TEXT:
The FileStreamReader is for reading files in streaming mode.
-
The supported formats include csv, json, avro, parquet, etc.
-
The options are optional.
-
The schema is optional. If specified, it must be in ddl-schema format. If the schema is defined in a file, please use ddlSchemaFile with the file-name as the value.
-
For watermark configuration, the timeField is one field in the dataframe to be used for the delay calculation.
-
To add a custom (processing) timestamp, please use the addTimestamp property. This column is added as the name of __timestamp.
-
To clean up processed files, please enable cleanSource option.
Actor Class: com.qwshen.etl.source.FileStreamReader
The Definition of the FileStreamReader:
- In YAML format
actor:
type: file-stream-reader
properties:
format: csv
options:
header: false
delimiter: ","
quote: \"
timestampFormat: "yyyy/MM/dd HH:mm:ss"
ddlSchemaString: "user_id long, birth_year int, gender string, location string"
watermark:
timeField: __timestamp
delayThreshold: 5 minutes
addTimestamp: true
fileUri: "${event.recommendation.data.users.file}"
- In JSON format
{
"actor": {
"type": "file",
"properties": {
"format": "csv",
"options": {
"header": false,
"delimiter": ",",
"quote": "\"",
"timestampFormat": "yyyy/MM/dd HH:mm:ss"
},
"ddlSchemaString": "user_id long, birth_year int, gender string, location string",
"watermark": {
"timeField": "__timestamp",
"delayThreshold": "5 minutes"
},
"addTimestamp": "true",
"fileUri": "${event.recommendation.data.users.file}"
}
}
}
- In XML format
<actor type="file">
<properties>
<format>csv</format>
<options>
<header>false</header>
<delimiter>,</delimiter>
<quote>"</quote>
<timestampFormat>yyyy/MM/dd HH:mm:ss</timestampFormat>
</options>
<ddlSchemaString>user_id long, birth_year int, gender string, location string</ddlSchemaString>
<watermark>
<timeField>__timestamp</timeField>
<delayThreshold>5 minutes</delayThreshold>
</watermark>
<addTimestamp>true</addTimestamp>
<fileUri>${event.recommendation.data.users.file}</fileUri>
</properties>
</actor>

TASK INPUTS:

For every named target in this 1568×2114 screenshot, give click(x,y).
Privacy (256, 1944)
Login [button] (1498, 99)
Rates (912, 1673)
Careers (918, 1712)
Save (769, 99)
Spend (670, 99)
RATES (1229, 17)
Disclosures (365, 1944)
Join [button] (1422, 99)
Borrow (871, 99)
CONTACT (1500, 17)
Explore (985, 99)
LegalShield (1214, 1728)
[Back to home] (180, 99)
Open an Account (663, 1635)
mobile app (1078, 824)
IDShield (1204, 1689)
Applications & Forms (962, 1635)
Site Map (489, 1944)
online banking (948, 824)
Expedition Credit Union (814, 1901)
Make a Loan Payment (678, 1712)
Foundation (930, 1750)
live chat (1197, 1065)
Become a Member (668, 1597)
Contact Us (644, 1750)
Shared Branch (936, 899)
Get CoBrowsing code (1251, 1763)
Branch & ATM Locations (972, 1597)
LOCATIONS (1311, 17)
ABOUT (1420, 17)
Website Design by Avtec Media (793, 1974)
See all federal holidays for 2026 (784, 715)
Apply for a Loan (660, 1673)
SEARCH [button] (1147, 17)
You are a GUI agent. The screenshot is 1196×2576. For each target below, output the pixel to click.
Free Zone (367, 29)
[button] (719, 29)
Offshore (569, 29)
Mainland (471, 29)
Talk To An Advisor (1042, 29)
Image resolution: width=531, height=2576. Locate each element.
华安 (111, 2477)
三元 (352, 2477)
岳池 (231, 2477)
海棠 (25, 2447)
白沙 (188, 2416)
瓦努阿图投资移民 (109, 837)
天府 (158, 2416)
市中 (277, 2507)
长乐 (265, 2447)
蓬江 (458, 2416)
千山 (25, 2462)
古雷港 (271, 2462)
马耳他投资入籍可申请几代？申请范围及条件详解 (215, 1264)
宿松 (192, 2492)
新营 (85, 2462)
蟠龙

WRITTEN INSTRUCTION 1:
Do the following statements agree with the FileStreamReader text? Answer yes or no for each and quote the deciding words from the text.
(a) A schema must always be provided.
(b) The column added by addTimestamp is named __timestamp.
(c) Parquet is one of the supported formats.
WRITTEN INSTRUCTION 2:
Rewrite the lines of the records from the line holding "三元 (352, 2477)" through the end of the records, inclusive. Replace "长乐" with "长宁" and keep everything else unchanged.

WORKED SOLUTION 1:
(a) No: "The schema is optional."
(b) Yes: "This column is added as the name of __timestamp."
(c) Yes: "The supported formats include csv, json, avro, parquet, etc."

WORKED SOLUTION 2:
三元 (352, 2477)
岳池 (231, 2477)
海棠 (25, 2447)
白沙 (188, 2416)
瓦努阿图投资移民 (109, 837)
天府 (158, 2416)
市中 (277, 2507)
长宁 (265, 2447)
蓬江 (458, 2416)
千山 (25, 2462)
古雷港 (271, 2462)
马耳他投资入籍可申请几代？申请范围及条件详解 (215, 1264)
宿松 (192, 2492)
新营 (85, 2462)
蟠龙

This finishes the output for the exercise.